▶ [EXTRAIT DU DOCUMENT]
------------------------------------------------

Le 15 février dernier, un météore d’une dizaine s’est désintégré dans le ciel de Chelyabinsk, en Russie, faisant près de 1.200 blessés.

 

Le météorite tombé en Russie dernièrement est là pour nous rappeler notre vulnérabilité. La menace est-elle suffisamment prise au sérieux ?

Elle est effectivement prise au sérieux car il y a des programmes que nous appelons les « Spacewatch » grâce auxquels nous répertorions et suivons les orbites de nombreux corps célestes. Pour les gros ce n’est pas trop difficile, le problème concerne les plus petits objets. La preuve, nous n’aurions pas été capables de détecter le météore tombé dans l’Oural récemment, pour un plus gros, cela aurait été possible. Mais ça viendra. Ça fait partie des technologies qui sont en amélioration.

Depuis plus de 10 ans maintenant vous militez pour la défense de l’environnement. Car une autre menace plane sur nous: le réchauffement climatique. Y aurait-il un lien entre l’astronomie et l’écologie ? Entre le fait de connaître l’Univers et de préserver la Terre ?

Comme je le dis souvent, l’astronomie nous parle de notre passé, c’est-à-dire, comment on en est arrivé à être ici. L’écologie nous dit comment y rester dans de bonnes conditions. Il y a donc deux volets, un volet passé qui est la science, et celui qui nous enseigne comment éviter les menaces qui pèsent sur nous.

Au lieu d’envoyer des satellites explorer le ciel, ne faudrait-il pas utiliser cet argent pour sauver notre planète ?

------------------------------------------------

▶ [CONSIGNE 1] Expliquez, s'il vous plaît, en une à trois phrases, pourquoi la menace venue de l'espace est prise au sérieux selon l'extrait d'entretien.
▶ [CONSIGNE 2] Rédigez la suite de l'extrait d'entretien à partir de sa dernière phrase.

▶ [DONNÉES FOURNIES]
------------------------------------------------

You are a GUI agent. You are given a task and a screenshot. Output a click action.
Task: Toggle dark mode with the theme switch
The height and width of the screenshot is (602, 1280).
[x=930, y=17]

------------------------------------------------

▶ [CORRIGÉ 1] La menace est prise au sérieux parce qu'il existe des programmes appelés « Spacewatch ». Grâce à eux, on répertorie de nombreux corps célestes et on suit leurs orbites.

▶ [CORRIGÉ 2]
Je crois qu’il faut faire les deux. Ce que nous utilisons pour sauver notre planète, comme ce qui nous sert à étudier le ciel, sont tous deux des développements scientifiques qui profitent à l’industrie elle-même. Tout ce qui monte dans le ciel, c’est un peu de métal, ce qui reste au sol, ce sont les salaires des ingénieurs. Un exemple: lorsque les États-Unis ont voulu aller sur la Lune, ils ont commencé par installer une partie du programme lunaire dans l’État le plus pauvre, qui était alors l’Alabama. Ils en ont ainsi relevé l’économie. Donc ce n’était pas de l’argent perdu. L’argent du spatial, c’est de l’argent qui relance l’économie, qui relance la vie.

Depuis que vous avez décidé de défendre l’environnement, quel constat faites-vous ?

Je penses qu’il y a à la fois une détérioration accrue et une prise de conscience croissante. Sur le plan de l’émission de gaz carbonique, nous savons qu’il est en croissance alors que nous devrions le diminuer de 60 à 80%. Mais on l’augmente de 3% par année. La déforestation continue à travers le monde. Mais dans ce même temps, les prises de conscience et les actions en faveur de la biodiversité et de l’écologie sont de plus en plus présentes. Nous sommes vraiment dans une situation de conflit entre deux grandes forces qui s’opposent et personne ne sait ce que cela donnera.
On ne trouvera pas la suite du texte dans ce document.